Do you create the audio first and then work with mathematicians and visual arts to create your vision?
It’s a big mixture actually. For some parts of the show, we started off with the idea, worked with a visual artist, and then scored the music to the visuals. For other projects, we write music first, with an idea in mind, then send that to the visual artist to match the music and fit the concept. The bottom line is me having an overall concept in the beginning about what it should be, and then it’s just a matter of me working with musical ideas and talking to lots of video artists to bounce ideas back and forth. It’s an organic process of creating content without any set way of doing it.
How long have you been working on this for?
I think I started working on it a couple of years ago. At the moment I’m working on an LP and there will be a full video release, as well. I’m working with loads of video artists on new content to develop the show further and to make the proper movie version release. The album will probably be released in October. I haven’t set a date yet for the video release. What started out as a visual show I’ve continued to work on, because the more I delve into it the more interesting things become.

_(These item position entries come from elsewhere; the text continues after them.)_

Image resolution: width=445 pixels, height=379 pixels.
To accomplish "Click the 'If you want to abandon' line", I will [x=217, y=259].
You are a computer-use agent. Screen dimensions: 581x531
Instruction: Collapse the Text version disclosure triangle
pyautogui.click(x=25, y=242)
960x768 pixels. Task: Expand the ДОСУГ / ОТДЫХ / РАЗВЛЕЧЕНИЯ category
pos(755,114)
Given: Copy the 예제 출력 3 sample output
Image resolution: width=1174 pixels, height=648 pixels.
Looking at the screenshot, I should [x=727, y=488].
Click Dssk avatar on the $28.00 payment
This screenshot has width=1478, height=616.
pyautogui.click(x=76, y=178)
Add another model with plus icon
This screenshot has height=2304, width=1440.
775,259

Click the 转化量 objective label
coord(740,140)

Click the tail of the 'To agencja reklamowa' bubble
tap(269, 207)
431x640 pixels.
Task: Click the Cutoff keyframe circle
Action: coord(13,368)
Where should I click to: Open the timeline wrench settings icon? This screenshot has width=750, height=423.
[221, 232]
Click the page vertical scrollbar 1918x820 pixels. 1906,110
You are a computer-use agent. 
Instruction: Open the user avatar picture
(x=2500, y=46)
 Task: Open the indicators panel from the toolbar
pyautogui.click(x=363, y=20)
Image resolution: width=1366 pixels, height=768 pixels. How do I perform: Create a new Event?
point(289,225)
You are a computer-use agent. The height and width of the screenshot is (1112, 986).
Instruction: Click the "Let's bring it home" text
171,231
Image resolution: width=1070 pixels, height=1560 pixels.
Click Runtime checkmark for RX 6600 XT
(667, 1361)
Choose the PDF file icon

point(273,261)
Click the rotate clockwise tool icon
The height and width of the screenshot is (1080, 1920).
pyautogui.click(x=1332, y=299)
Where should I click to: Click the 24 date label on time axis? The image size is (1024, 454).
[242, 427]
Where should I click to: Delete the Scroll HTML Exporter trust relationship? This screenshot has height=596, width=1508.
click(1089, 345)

I just thought I need to keep on with this project until it has reached its conclusion.
Do you miss the research?
I miss the focused, uninterrupted mental tasks. When you’re doing research you can lock yourself in from the world, focus on the minute, and really dive into it. I still get a lot of that type of work, but I’m also touring and traveling every weekend. I miss the sort of settled academic approach and the music industry is not so settled. Being a touring artist is a fairly hectic lifestyle, but at the same time I still do a lot of interesting work. I’m doing a project with some scientists at the moment at a place called the Babraham Institute. They do research that’s slightly similar to what I use to do. They invited me to find out about their research and data, and turn it into art basically. It’s really interesting working with scientists like that and working with visual artists on the more academic side to the music industry.
Will your sets always incorporate science and sound?
Not everything I do has that link. There’s been plenty of stuff I’ve done in the past that’s music for clubs, ambient music, or tied to things outside of science. It’s something that has a lot of legs creatively but I certainly wouldn’t say that everything I do will have that angle.
What can fans expect from your set at La Cave?
They can expect for me to experiment and see what works. I DJed for a long time before I started writing music and I still turn up and assess what sort of people are there, what things they are into, and what they’re not into. I’ll try to work my set in that direction.
How do you maintain your energy throughout your set?
To be honest, it goes by really quick. I’m so engrossed in the process of DJing and interacting with people. I’m thinking about how to push the night forward, how to develop it, and the feeling I’m getting from the audience. It’s totally an immersive experience. The time goes by in an instance.